What is extended infusion of beta-lactams?

Extended infusion administers beta-lactam antibiotics over 3 to 4 hours (or continuously) rather than the standard 30-minute infusion. By prolonging the infusion time, free drug concentration remains above the MIC for a larger proportion of the dosing interval, improving fT>MIC target attainment. This is particularly valuable for organisms with higher MICs (at or near the susceptibility breakpoint) and for critically ill patients where drug distribution is altered.

How does renal impairment affect antibiotic dosing?

Renally cleared antibiotics accumulate in patients with reduced kidney function. Without dose adjustment, accumulation leads to toxicity (aminoglycoside nephrotoxicity, vancomycin nephrotoxicity, penicillin neurotoxicity) or supra-therapeutic concentrations. Dose reductions or extended intervals are specified in prescribing guidelines for each level of renal impairment. In critically ill patients, renal function can change rapidly and regular reassessment is needed.

What is the significance of protein binding for antibiotic dosing?

Only the free (unbound) fraction of a drug crosses from plasma to tissues and exerts antibacterial effects. In hypoalbuminaemia (common in critically ill patients), drugs with high protein binding have a higher free fraction than expected from total drug concentration. This can affect both efficacy and toxicity assessments if total drug concentration (rather than free drug concentration) is monitored.

What is the post-antibiotic effect (PAE)?

The post-antibiotic effect is the suppression of bacterial growth that persists after antibiotic concentrations fall below the MIC. PAE is significant for aminoglycosides (long PAE of 2 to 7 hours against gram-negative rods) and fluoroquinolones. A long PAE allows extended dosing intervals without the same risk of regrowth that would occur with antibiotics that have no or minimal PAE (such as beta-lactams, which have minimal PAE against gram-negative bacteria).

What is the mutant prevention concentration (MPC)?

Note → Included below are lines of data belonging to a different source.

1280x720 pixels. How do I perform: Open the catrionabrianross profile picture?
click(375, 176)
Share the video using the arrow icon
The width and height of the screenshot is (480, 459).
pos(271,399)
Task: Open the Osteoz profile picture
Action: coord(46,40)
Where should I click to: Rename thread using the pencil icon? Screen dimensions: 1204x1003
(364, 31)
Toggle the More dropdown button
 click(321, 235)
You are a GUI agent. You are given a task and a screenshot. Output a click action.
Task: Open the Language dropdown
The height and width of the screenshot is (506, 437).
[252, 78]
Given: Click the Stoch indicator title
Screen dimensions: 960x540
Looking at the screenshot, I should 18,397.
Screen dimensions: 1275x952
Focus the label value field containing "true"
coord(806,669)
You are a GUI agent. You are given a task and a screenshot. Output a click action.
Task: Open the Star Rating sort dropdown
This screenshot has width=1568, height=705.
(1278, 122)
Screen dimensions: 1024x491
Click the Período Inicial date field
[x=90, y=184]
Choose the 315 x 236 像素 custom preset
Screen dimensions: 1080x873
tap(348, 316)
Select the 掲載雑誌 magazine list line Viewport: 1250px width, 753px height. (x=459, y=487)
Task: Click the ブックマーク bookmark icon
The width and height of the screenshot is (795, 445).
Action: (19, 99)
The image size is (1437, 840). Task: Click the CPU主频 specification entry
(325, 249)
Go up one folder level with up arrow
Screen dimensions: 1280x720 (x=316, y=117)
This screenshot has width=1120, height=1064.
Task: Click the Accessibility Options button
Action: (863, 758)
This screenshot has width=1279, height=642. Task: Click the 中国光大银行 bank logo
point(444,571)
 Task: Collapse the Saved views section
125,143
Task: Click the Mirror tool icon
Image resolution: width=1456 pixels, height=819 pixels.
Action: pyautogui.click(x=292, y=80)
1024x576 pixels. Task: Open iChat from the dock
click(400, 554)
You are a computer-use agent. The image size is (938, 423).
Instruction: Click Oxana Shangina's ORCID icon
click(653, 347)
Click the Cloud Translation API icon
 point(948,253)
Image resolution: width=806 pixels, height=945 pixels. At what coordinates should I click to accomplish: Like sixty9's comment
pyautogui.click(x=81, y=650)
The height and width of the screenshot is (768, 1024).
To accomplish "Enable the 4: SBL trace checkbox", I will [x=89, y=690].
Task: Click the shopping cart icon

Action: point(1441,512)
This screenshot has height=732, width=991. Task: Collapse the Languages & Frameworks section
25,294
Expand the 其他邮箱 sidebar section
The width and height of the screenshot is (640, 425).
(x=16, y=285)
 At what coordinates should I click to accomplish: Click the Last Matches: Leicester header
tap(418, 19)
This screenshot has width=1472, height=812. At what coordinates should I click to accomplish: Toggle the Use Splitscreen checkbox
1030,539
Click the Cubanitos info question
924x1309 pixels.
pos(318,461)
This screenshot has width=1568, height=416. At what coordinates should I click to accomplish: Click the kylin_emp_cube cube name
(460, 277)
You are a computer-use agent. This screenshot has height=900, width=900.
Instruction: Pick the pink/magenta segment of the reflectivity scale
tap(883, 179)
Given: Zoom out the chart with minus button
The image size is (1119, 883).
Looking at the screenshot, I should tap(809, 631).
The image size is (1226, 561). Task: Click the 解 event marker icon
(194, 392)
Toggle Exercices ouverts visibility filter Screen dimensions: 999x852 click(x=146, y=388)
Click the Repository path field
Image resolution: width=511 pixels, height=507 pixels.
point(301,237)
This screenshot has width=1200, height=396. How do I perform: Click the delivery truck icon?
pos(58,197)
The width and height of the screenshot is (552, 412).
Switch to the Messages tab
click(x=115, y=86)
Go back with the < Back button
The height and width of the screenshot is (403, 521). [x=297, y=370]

The MPC is the minimum drug concentration that prevents selection of first-step resistant mutants. It is the MIC for the least susceptible organism in a large population of susceptible organisms. Antibiotic concentrations between the MIC and MPC (the "mutant selection window") are sufficient to kill susceptible organisms but not single-step mutants, selecting for resistance. Dosing strategies that maximise time above the MPC minimise resistance selection during therapy.